Die ersten 12 Folgen der Polygamieserie, die folgerichtig auch eine Serie über Viagrakonsum ist und in Salt Lake City spielt, beginnen mit einem sensationellen Vorspann. Bill Henrickson und seine drei Frauen laufen sich auf dem Eis in die Arme und wieder auseinander, verwirren sich in einem Schleierwald der Gefühle, der Zweifel und der Angst, um am Ende doch gemeinsam am Essenstisch zu sitzen. Der durchschimmernde religiöse Unterbau des polygamistischen Weltbildes zeigt, wie viel Recherchearbeit in die Serie geflossen ist. Zu seinen Problemen beim Frauenhandling muss sich der Hausvater Henrickson von einem polygamen Kollegen etwa daran erinnern lassen: »they’re the path you’ve chosen, you gotta pray for guidance« (Folge 2). Das ist derselbe Kollege, der dann freudig berichtet, dass er eine neue Flamme hat und sie schnell als vierte Frau zur Familie hinzufügen möchte, weil sich auch die anderen Frauen schon auf den Neuzugang freuen würden. Neben dem Alltag des Versteckspiels um den eigenen Lebensstil (»I hate that about this life: all of us having to hide«, Folge 9) werden auch die skurrilen Seiten der Vielweiberei gezeigt, etwa wie die Ehefrauen die Daten ihres Menstruationszyklus austauschen, damit die Zweitfrau durch rechtzeitige Paarung mit dem Hausmann empfangen kann (Folgen 6 und 7). Und auch einen Satz wie den von Roman Grant, dem Impresario der Polygamisten, haben wir noch nicht gehört: »I have 31 children and 178 grand-children and I love every one of them.« (Folge 3) Roter Faden der ersten Staffel ist ein Businessfight innerhalb der Polygamistenszene. Da wird mit harten Bandagen gekämpft, und das führt soweit, dass ein Hausvater den anderen für seine Vielweiberei anschwärzt. Die Polygamie der Henrickson-Familie wird ausgeplauzt, sie müssen um alles fürchten, am Ende sind sie zurückgeworfen auf ihre Viersamkeit und die (bisher) 7 Kinder. Das Unhappy Ending spiegelt natürlich die Gesetzeslage in den USA wider, wo Polygamie seit langem verboten ist, und schafft aber auch Raum für die zweite Staffel, die nach dem großen Erfolg der ersten sofort durchgewunken wurde.

*

6. Over There   (1. und letzte Staffel, FX)

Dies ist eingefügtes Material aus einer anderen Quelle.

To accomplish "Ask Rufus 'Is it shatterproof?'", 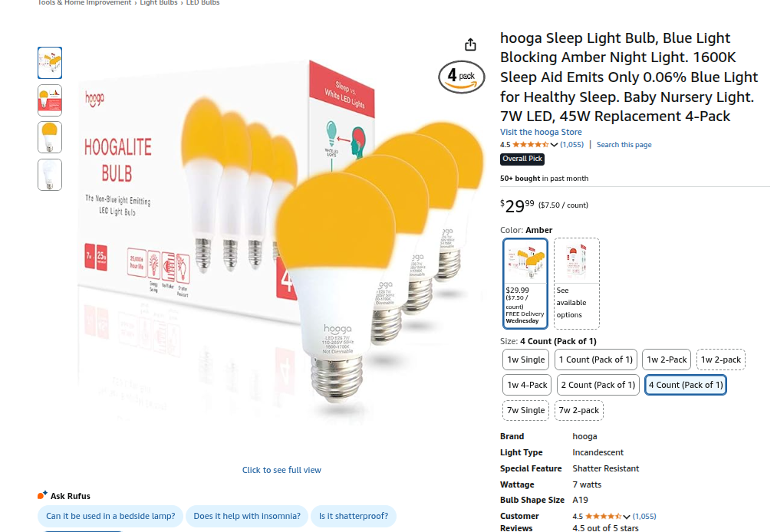I will click(x=354, y=516).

»For us is not to reason why« heißt es im Titelsong dieser Serie über den andauernden Irakkrieg, und damit steht sie in bester Kriegsfilmtradition. Es geht um die Kampfhandlungen und nicht um deren Ursachen. Im Gegensatz zu Sam Mendes‘ »Jarhead« gibt es hier auch Geschichten zu erzählen, und die Serie versucht, die großen Kinogefühle zu wecken. Wie »Lost« zeigt die in »Over There« begleitete Infanterie-Einheit ein teils gespanntes, am Ende aber funktionales multiethnisches Amerika mit African Americans, Hispanics und Weißen, zu denen sich als Ersatz für einen verwundeten Private der Vollständigkeit halber noch der irakischstämmige Übersetzer Tariq gesellt. Hier wird der Irakkrieg von unten gezeigt, und außer einem nur sporadisch auftretenden Leutnant, der (auch das eine Kriegsfilmtradition) irgendwie völlig unfähig ist, stellt der Sergeant »Scream« den höchsten Dienstgrad dar. Der Serie gelingt das seltene Kunststück, Kriegs- und Heimkehrerdrama zugleich zu sein, denn der junge Private Bo Rider wird schon in der ersten Folge der Unterschenkel weggebombt, und die restlichen Folgen zeigen den prototypischen, aber jetzt verkrüppelten Sunnyboy, wie er im Lazarett und später nach der Rückkehr in seinen Heimatort mit der Situation fertig zu werden versucht. Die Hauptszenen, die sich weiter mit seiner im Irak kämpfenden Einheit beschäftigen, zeigen das Soldatsein als mehr oder weniger normalen Beruf mit einem allerdings deutlich höherem Berufsrisiko, das sich im Irak mit seinen den Soldaten unbekannten Zeichen- und Verhaltenssystem noch steigert. Aber fast jeder Zweite darf im Terrorkrieg mal schnell auf Kurzurlaub nach Hause in die US-amerikanische Provinz, wenn Not in der Familie ist. Trotz dem Verständnis, das die Serie den irakischen Verhältnissen und in Ansätzen auch den Aufständischen entgegenzubringen versucht, und trotzdem sie aus der Sicht größtenteils unpolitischer einfacher Soldaten erzählt wird, ist ihre Sicht eben eine amerikanische, und wohl wegen der schwierigen internationalen Vermarktung wurde für sie keine zweite Staffel vorgesehen.

*

7. The Office   (2. Staffel, NBC)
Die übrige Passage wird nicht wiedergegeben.